_Source material:_
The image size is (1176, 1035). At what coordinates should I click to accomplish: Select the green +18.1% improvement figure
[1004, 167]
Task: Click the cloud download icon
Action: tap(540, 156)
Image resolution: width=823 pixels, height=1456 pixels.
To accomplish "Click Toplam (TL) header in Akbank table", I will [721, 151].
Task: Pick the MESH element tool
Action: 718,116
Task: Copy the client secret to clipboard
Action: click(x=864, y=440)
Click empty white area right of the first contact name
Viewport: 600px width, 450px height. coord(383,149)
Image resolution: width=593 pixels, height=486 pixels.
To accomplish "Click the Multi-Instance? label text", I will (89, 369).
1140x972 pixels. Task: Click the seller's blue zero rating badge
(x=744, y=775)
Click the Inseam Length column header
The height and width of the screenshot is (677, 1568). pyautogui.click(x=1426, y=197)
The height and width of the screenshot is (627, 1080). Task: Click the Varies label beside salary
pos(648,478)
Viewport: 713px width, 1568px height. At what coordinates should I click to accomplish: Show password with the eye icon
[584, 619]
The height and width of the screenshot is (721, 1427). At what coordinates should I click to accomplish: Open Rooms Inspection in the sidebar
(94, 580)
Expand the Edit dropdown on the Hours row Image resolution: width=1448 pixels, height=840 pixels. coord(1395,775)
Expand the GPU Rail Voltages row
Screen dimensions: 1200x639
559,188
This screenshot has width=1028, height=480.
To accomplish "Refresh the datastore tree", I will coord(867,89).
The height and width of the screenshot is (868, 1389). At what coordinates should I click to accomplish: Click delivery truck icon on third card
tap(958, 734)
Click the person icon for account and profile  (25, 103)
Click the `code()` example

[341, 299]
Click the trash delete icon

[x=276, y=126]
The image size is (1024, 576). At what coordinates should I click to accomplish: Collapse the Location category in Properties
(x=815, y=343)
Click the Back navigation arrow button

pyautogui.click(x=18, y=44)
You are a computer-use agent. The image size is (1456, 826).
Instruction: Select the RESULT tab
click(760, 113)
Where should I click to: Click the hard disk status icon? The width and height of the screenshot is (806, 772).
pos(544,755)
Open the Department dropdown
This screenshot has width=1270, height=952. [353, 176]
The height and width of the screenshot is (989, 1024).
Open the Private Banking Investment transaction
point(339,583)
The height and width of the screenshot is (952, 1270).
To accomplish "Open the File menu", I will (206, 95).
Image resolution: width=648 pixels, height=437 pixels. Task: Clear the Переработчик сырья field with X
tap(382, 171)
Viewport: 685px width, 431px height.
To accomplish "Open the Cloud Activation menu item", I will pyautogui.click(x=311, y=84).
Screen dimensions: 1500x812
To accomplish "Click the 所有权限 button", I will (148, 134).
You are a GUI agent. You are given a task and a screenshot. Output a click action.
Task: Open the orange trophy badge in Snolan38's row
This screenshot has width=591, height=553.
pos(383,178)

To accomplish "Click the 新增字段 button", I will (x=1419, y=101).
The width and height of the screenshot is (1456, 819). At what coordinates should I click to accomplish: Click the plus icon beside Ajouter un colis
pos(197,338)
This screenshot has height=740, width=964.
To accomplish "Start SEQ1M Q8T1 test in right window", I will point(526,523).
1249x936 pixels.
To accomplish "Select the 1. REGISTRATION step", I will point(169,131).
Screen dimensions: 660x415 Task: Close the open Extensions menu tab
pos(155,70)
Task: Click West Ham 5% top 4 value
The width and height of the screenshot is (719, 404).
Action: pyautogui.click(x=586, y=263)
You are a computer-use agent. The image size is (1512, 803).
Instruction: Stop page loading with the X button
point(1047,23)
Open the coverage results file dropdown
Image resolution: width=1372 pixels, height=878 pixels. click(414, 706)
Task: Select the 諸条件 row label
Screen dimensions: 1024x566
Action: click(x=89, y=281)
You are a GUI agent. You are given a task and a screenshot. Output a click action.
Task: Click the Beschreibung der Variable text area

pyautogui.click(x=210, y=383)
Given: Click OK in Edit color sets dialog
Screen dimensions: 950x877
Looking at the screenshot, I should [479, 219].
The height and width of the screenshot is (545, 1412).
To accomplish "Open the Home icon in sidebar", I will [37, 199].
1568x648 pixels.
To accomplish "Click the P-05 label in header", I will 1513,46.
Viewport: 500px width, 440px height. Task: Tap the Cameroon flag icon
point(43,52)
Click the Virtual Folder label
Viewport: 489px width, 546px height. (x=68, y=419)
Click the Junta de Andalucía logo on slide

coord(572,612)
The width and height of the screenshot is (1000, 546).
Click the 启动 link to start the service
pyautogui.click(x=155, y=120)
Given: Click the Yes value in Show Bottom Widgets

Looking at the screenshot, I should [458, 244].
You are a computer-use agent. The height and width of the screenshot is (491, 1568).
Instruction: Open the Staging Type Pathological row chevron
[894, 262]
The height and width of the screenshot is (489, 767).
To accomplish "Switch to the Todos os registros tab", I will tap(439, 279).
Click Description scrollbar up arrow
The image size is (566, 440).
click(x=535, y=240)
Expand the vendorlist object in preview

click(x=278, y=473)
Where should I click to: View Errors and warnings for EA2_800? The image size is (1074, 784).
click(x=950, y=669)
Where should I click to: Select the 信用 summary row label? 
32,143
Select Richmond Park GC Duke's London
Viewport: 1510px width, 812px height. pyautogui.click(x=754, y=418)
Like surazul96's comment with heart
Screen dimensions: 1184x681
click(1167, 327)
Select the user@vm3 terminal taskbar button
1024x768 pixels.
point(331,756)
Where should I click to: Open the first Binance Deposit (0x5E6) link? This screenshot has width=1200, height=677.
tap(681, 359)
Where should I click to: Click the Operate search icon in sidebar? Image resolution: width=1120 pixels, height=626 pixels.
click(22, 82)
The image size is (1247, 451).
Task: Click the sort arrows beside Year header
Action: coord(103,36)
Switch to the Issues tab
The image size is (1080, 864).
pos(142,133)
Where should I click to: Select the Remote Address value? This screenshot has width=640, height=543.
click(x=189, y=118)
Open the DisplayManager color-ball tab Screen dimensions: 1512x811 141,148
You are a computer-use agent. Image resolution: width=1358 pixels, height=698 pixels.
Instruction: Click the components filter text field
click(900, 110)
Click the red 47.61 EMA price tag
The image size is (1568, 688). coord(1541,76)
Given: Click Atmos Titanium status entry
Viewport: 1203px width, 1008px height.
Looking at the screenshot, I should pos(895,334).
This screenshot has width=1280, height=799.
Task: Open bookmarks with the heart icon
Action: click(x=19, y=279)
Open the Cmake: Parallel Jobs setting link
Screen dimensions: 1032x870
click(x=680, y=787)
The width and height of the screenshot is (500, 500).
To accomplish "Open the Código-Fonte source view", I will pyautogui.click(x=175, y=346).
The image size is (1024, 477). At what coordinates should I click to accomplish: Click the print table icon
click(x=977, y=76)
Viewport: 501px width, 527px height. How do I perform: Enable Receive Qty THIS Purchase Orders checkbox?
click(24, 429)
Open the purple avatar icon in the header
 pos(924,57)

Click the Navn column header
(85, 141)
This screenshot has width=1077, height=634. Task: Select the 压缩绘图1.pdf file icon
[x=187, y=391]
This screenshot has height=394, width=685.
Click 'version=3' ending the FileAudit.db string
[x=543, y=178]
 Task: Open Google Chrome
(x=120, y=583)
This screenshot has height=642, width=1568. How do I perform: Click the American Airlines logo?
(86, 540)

_Problem description:_
What is needed is an exact transcription of every entry above.

_Result of this exercise:_
The image size is (1176, 1035). At what coordinates should I click to accomplish: Select the green +18.1% improvement figure
[1004, 167]
Task: Click the cloud download icon
Action: tap(540, 156)
Image resolution: width=823 pixels, height=1456 pixels.
To accomplish "Click Toplam (TL) header in Akbank table", I will [721, 151].
Task: Pick the MESH element tool
Action: 718,116
Task: Copy the client secret to clipboard
Action: click(x=864, y=440)
Click empty white area right of the first contact name
Viewport: 600px width, 450px height. coord(383,149)
Image resolution: width=593 pixels, height=486 pixels.
To accomplish "Click the Multi-Instance? label text", I will (89, 369).
1140x972 pixels. Task: Click the seller's blue zero rating badge
(x=744, y=775)
Click the Inseam Length column header
The height and width of the screenshot is (677, 1568). pyautogui.click(x=1426, y=197)
The height and width of the screenshot is (627, 1080). Task: Click the Varies label beside salary
pos(648,478)
Viewport: 713px width, 1568px height. At what coordinates should I click to accomplish: Show password with the eye icon
[584, 619]
The height and width of the screenshot is (721, 1427). At what coordinates should I click to accomplish: Open Rooms Inspection in the sidebar
(94, 580)
Expand the Edit dropdown on the Hours row Image resolution: width=1448 pixels, height=840 pixels. coord(1395,775)
Expand the GPU Rail Voltages row
Screen dimensions: 1200x639
559,188
This screenshot has width=1028, height=480.
To accomplish "Refresh the datastore tree", I will coord(867,89).
The height and width of the screenshot is (868, 1389). At what coordinates should I click to accomplish: Click delivery truck icon on third card
tap(958, 734)
Click the person icon for account and profile  (25, 103)
Click the `code()` example

[341, 299]
Click the trash delete icon

[x=276, y=126]
The image size is (1024, 576). At what coordinates should I click to accomplish: Collapse the Location category in Properties
(x=815, y=343)
Click the Back navigation arrow button

pyautogui.click(x=18, y=44)
You are a computer-use agent. The image size is (1456, 826).
Instruction: Select the RESULT tab
click(760, 113)
Where should I click to: Click the hard disk status icon? The width and height of the screenshot is (806, 772).
pos(544,755)
Open the Department dropdown
This screenshot has width=1270, height=952. [353, 176]
The height and width of the screenshot is (989, 1024).
Open the Private Banking Investment transaction
point(339,583)
The height and width of the screenshot is (952, 1270).
To accomplish "Open the File menu", I will (206, 95).
Image resolution: width=648 pixels, height=437 pixels. Task: Clear the Переработчик сырья field with X
tap(382, 171)
Viewport: 685px width, 431px height.
To accomplish "Open the Cloud Activation menu item", I will pyautogui.click(x=311, y=84).
Screen dimensions: 1500x812
To accomplish "Click the 所有权限 button", I will (148, 134).
You are a GUI agent. You are given a task and a screenshot. Output a click action.
Task: Open the orange trophy badge in Snolan38's row
This screenshot has width=591, height=553.
pos(383,178)

To accomplish "Click the 新增字段 button", I will (x=1419, y=101).
The width and height of the screenshot is (1456, 819). At what coordinates should I click to accomplish: Click the plus icon beside Ajouter un colis
pos(197,338)
This screenshot has height=740, width=964.
To accomplish "Start SEQ1M Q8T1 test in right window", I will point(526,523).
1249x936 pixels.
To accomplish "Select the 1. REGISTRATION step", I will point(169,131).
Screen dimensions: 660x415 Task: Close the open Extensions menu tab
pos(155,70)
Task: Click West Ham 5% top 4 value
The width and height of the screenshot is (719, 404).
Action: pyautogui.click(x=586, y=263)
You are a computer-use agent. The image size is (1512, 803).
Instruction: Stop page loading with the X button
point(1047,23)
Open the coverage results file dropdown
Image resolution: width=1372 pixels, height=878 pixels. click(414, 706)
Task: Select the 諸条件 row label
Screen dimensions: 1024x566
Action: click(x=89, y=281)
You are a GUI agent. You are given a task and a screenshot. Output a click action.
Task: Click the Beschreibung der Variable text area

pyautogui.click(x=210, y=383)
Given: Click OK in Edit color sets dialog
Screen dimensions: 950x877
Looking at the screenshot, I should [479, 219].
The height and width of the screenshot is (545, 1412).
To accomplish "Open the Home icon in sidebar", I will [37, 199].
1568x648 pixels.
To accomplish "Click the P-05 label in header", I will 1513,46.
Viewport: 500px width, 440px height. Task: Tap the Cameroon flag icon
point(43,52)
Click the Virtual Folder label
Viewport: 489px width, 546px height. (x=68, y=419)
Click the Junta de Andalucía logo on slide

coord(572,612)
The width and height of the screenshot is (1000, 546).
Click the 启动 link to start the service
pyautogui.click(x=155, y=120)
Given: Click the Yes value in Show Bottom Widgets

Looking at the screenshot, I should [458, 244].
You are a computer-use agent. The height and width of the screenshot is (491, 1568).
Instruction: Open the Staging Type Pathological row chevron
[894, 262]
The height and width of the screenshot is (489, 767).
To accomplish "Switch to the Todos os registros tab", I will tap(439, 279).
Click Description scrollbar up arrow
The image size is (566, 440).
click(x=535, y=240)
Expand the vendorlist object in preview

click(x=278, y=473)
Where should I click to: View Errors and warnings for EA2_800? The image size is (1074, 784).
click(x=950, y=669)
Where should I click to: Select the 信用 summary row label? 
32,143
Select Richmond Park GC Duke's London
Viewport: 1510px width, 812px height. pyautogui.click(x=754, y=418)
Like surazul96's comment with heart
Screen dimensions: 1184x681
click(1167, 327)
Select the user@vm3 terminal taskbar button
1024x768 pixels.
point(331,756)
Where should I click to: Open the first Binance Deposit (0x5E6) link? This screenshot has width=1200, height=677.
tap(681, 359)
Where should I click to: Click the Operate search icon in sidebar? Image resolution: width=1120 pixels, height=626 pixels.
click(22, 82)
The image size is (1247, 451).
Task: Click the sort arrows beside Year header
Action: coord(103,36)
Switch to the Issues tab
The image size is (1080, 864).
pos(142,133)
Where should I click to: Select the Remote Address value? This screenshot has width=640, height=543.
click(x=189, y=118)
Open the DisplayManager color-ball tab Screen dimensions: 1512x811 141,148
You are a computer-use agent. Image resolution: width=1358 pixels, height=698 pixels.
Instruction: Click the components filter text field
click(900, 110)
Click the red 47.61 EMA price tag
The image size is (1568, 688). coord(1541,76)
Given: Click Atmos Titanium status entry
Viewport: 1203px width, 1008px height.
Looking at the screenshot, I should pos(895,334).
This screenshot has width=1280, height=799.
Task: Open bookmarks with the heart icon
Action: click(x=19, y=279)
Open the Cmake: Parallel Jobs setting link
Screen dimensions: 1032x870
click(x=680, y=787)
The width and height of the screenshot is (500, 500).
To accomplish "Open the Código-Fonte source view", I will pyautogui.click(x=175, y=346).
The image size is (1024, 477). At what coordinates should I click to accomplish: Click the print table icon
click(x=977, y=76)
Viewport: 501px width, 527px height. How do I perform: Enable Receive Qty THIS Purchase Orders checkbox?
click(24, 429)
Open the purple avatar icon in the header
 pos(924,57)

Click the Navn column header
(85, 141)
This screenshot has width=1077, height=634. Task: Select the 压缩绘图1.pdf file icon
[x=187, y=391]
This screenshot has height=394, width=685.
Click 'version=3' ending the FileAudit.db string
[x=543, y=178]
 Task: Open Google Chrome
(x=120, y=583)
This screenshot has height=642, width=1568. How do I perform: Click the American Airlines logo?
(86, 540)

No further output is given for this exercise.